Distribution does mean that your book is out there though, and it broadens your ability to market by getting you on Amazon, as well as providing the bookstore options only Ingram can offer. Negotiating with the bookstore to actually purchase and shelf a few copies of your book is still left to the author, but without Ingram’s catalog, the process is made even more challenging.
Just submitting your book to a distribution channel is not a guarantee of sales. Distribution enables sales, you have to do the actual selling.
Distribution is another piece in the big and complex self-publishing puzzle. You’ll absolutely want your book in distribution, but how much emphasis you place on selling through distribution channels depends largely on your marketing plan. If you plan to spend most of your energy working with booksellers to get physical copies on their shelves, distribution will be central. If you plan to sell most copies by hand or through your own author website, distribution will be far less important.

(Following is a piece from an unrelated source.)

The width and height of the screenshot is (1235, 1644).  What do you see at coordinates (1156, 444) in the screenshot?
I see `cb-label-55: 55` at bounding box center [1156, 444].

In conclusion, here’s a run down of book distribution for you:
- a means to offer your book to a broader audience
- a path to in store representation (with some luck and additional work from the author)
- a way to capture readers using dedicated retail services (most often Amazon)
Distribution is NOT…
- a promise or guarantee from any retailer your book will sell
- a marketing platform – distribution is just a piece of your marketing strategy
- how you will sell most of your books
I want to reiterate that last point. Unless you are wildly successful, distribution will be a small trickle of your sales. The majority of Lulu authors see their best sales through Lulu’s Bookstore directly, or through self-purchases, sold by hand by the author. This does not mean you should avoid distribution, and if you have a well established group of followers out there, distribution will serve you well in the long run as readers find you through retail sites (again, largely Amazon). But the returns on these sales will be lower, and the value will be in exposure more than revenue.
Which brings me to the last thing on distribution I’ll say. Think of it more as exposure than as a means to sell books. Yes, of course it’s both. But the most value you’ll find from distribution will continue to be exposure. From the casual browser who finds you on Amazon, to the bookstore swayed into stocking your book thanks to the Ingram catalog, distribution will be an important piece of your marketing strategy because it allows for so many other pieces.
As a self-published author, the key to distribution will be in designing and publishing your book(s) with the standards and rules in mind (such as ISBN and page number rules, matching metadata, and fitting the sizing requirements for your format). Finding the most success for your book will depend on a multitude of factors, the distribution network you’re part of is just a piece of that puzzle.